Publication TypeJournal Article
Year of Publication2015
AuthorsEschalier, R., C. Chenaf, A. Mulliez, A. Yalioua, G. Clerfond, N. Authier, C. Vorilhon, B. Citron, B. Pereira, F. Jean, G. Souteyrand, P. Motreff, A. Eschalier, and J. - R. Lusson
JournalCardiovascular drugs and therapy / sponsored by the International Society of Cardiovascular Pharmacotherapy
Volume29
Issue1
Pagination89-98
Date Published2015 Feb
ISSN1573-7241
Abstract

PURPOSE: Heart failure (HF) is a major public health issue. This study conducted a real-life analysis of the impact of clinical characteristics and medical management of HF on its prognosis.

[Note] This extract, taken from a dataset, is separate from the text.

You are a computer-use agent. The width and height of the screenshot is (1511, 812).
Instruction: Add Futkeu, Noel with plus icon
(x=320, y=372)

METHODS: Analysis was based on the EGB ("Echantillon Généraliste des Bénéficiaires") database. A cohort comprising 1825 adult patients with a first admission for HF between 2009 and 2011 was created and followed until June 2013 (median 22.3 [7.7-34.5] months) for survival analysis.

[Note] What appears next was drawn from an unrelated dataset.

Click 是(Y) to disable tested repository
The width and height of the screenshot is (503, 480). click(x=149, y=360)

RESULTS: Mean age was 77.3 ± 13.2 years (53 % ≥80 years). The overall incidence of HF admission was 117 [112-122] per 100,000 population with a marked increase in patients >80 years (1297 [1217-1348]). At discharge, only 8 % of patients received recommended combination of angiotensin converting enzyme inhibitors/angiotensin receptor blockers (ACEi/ARB), beta-blockers (BB) and mineralocorticoid receptor antagonists (MRA). Only prescription levels of BB and vitamin K antagonists, at discharge, increased during the study period. In-hospital mortality was 9 % and survival was 71.6 %[69.5-73.6] and 52.0 %[49.4-54.6] at 12 and 36 months, respectively. In multivariate analysis, female gender [HR:0.78 (0.67-0.91), p = 0.001], ACEi/ARB + BB + MRA [0.41 (0.28-0.60), p < 0.001] and ACEi/ARB + BB [0.47 (0.39-0.57) p < 0.001] treatments were associated with improved survival, conversely to age 70-79 [1.90 (1.20-3.00), p = 0.003] and ≥80 [3.50 (2.30-5.40), p < 0.001], cardiogenic shock [3.00 (2.10-4.40), p < 0.001], acute pulmonary edema [1.70 (1.10-2.50), p = 0.01], denutrition [1.80 (1.45-2.24), p < 0.001], dilated cardiomyopathy [1.20 (1.00-1.40), p = 0.02] and in-hospital acute renal failure [1.36 (1.05-1.78), p = 0.002].

CONCLUSIONS: These real-life HF data provide insight into prognostic factors and "real-world" pharmacological management in this unselected HF population, confirming the benefit of ACEi/ARB + BB ± MRAs on patient survival.